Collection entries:
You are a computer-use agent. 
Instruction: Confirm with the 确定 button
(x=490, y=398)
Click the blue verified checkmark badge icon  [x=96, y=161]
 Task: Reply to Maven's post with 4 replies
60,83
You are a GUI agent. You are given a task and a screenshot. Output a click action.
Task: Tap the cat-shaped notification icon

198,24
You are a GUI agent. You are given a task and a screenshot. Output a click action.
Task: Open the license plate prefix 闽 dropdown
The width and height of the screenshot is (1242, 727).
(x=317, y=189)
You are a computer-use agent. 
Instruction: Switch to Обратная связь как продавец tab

- [WORK REQUIRED]:
The records above need to be transcribed in full. Keep every character unchanged.

- [RESULT OF THIS TASK]:
You are a computer-use agent. 
Instruction: Confirm with the 确定 button
(x=490, y=398)
Click the blue verified checkmark badge icon  [x=96, y=161]
 Task: Reply to Maven's post with 4 replies
60,83
You are a GUI agent. You are given a task and a screenshot. Output a click action.
Task: Tap the cat-shaped notification icon

198,24
You are a GUI agent. You are given a task and a screenshot. Output a click action.
Task: Open the license plate prefix 闽 dropdown
The width and height of the screenshot is (1242, 727).
(x=317, y=189)
You are a computer-use agent. 
Instruction: Switch to Обратная связь как продавец tab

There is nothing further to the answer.